1 Or il serpente era il più astuto di tutti gli animali dei campi che l’Eterno Iddio aveva fatti; ed esso disse alla donna: ‘Come! Iddio v’ha detto: Non mangiate del frutto di tutti gli alberi del giardino?’

2 E la donna rispose al serpente: ‘Del frutto degli alberi del giardino ne possiamo mangiare; 3 ma del frutto dell’albero ch’è in mezzo al giardino Iddio ha detto: Non ne mangiate e non lo toccate, che non abbiate a morire’.

4 E il serpente disse alla donna: ‘No, non morrete affatto;

5 ma Iddio sa che nel giorno che ne mangerete, gli occhi vostri s’apriranno, e sarete come Dio,

vendo la conoscenza del bene e del male’.

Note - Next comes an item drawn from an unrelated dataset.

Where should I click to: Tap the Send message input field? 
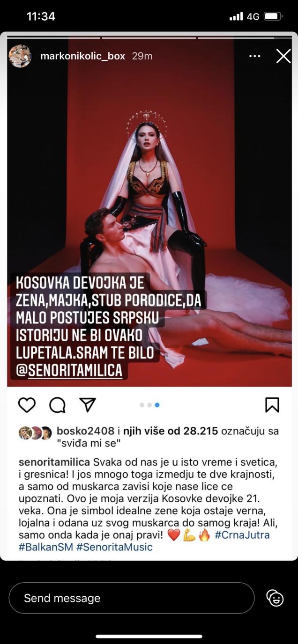coord(132,598)
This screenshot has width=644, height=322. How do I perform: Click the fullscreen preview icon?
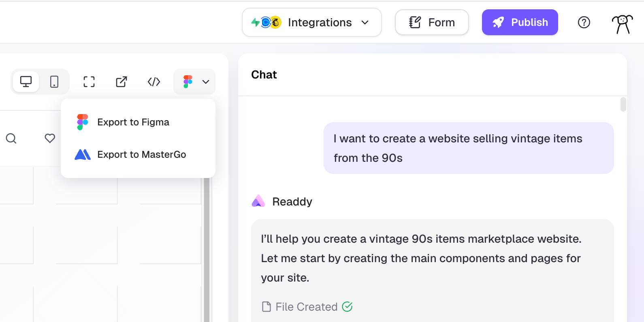click(x=89, y=82)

6 E la donna vide che il frutto dell’albero era buono a mangiarsi, ch’era bello a vedere, e che l’albero era desiderabile per diventare intelligente; prese del frutto, ne mangiò, e ne dette anche al suo marito ch’era con lei, ed egli ne mangiò.

Genesi 3, 1 – 6

Adamo ed Eva vengono spinti a mangiare del frutto proibito dal Serpente tentatore che li convince del fatto che, contravvenendo al divieto imposto da Dio, i loro occhi si apriranno ed essi diverranno simili a Lui. La celebre coppia cede alla propria curiositas: Eva coglie il frutto e, dopo averlo morso, lo porge ad Adamo perché faccia altrettanto. Immediatamente, i due scoprono di essere nudi e cominciano a provare vergogna, segno che, effettivamente, i loro occhi si sono aperti all’evidenza (o forse, chissà, è solo un'illusione di conoscenza, un inganno del serpente).

Probabilmente la curiositas di Adamo ed Eva è lo stesso moto d’animo che anima Lucio, il protagonista del romanzo latino Le metamorfosi di Apuleio di Madaura.

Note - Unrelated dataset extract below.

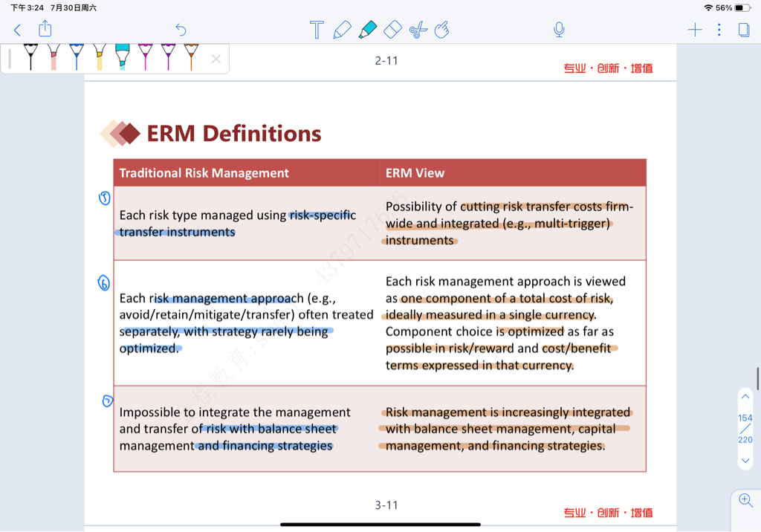Image resolution: width=761 pixels, height=532 pixels.
Task: Tap the share export icon
Action: coord(45,29)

Questo romanzo risalente al II secolo d.C. e pervenutoci per intero, narra la storia dell’uomo-asino, dell’uomo cioè che per un incantesimo sbagliato viene trasformato in asino, ma conserva sensibilità e intelligenza umana. In questa veste, egli vive numerose avventure, anche rischiose, fino alla trasformazione finale che lo vede recuperare l’aspetto umano.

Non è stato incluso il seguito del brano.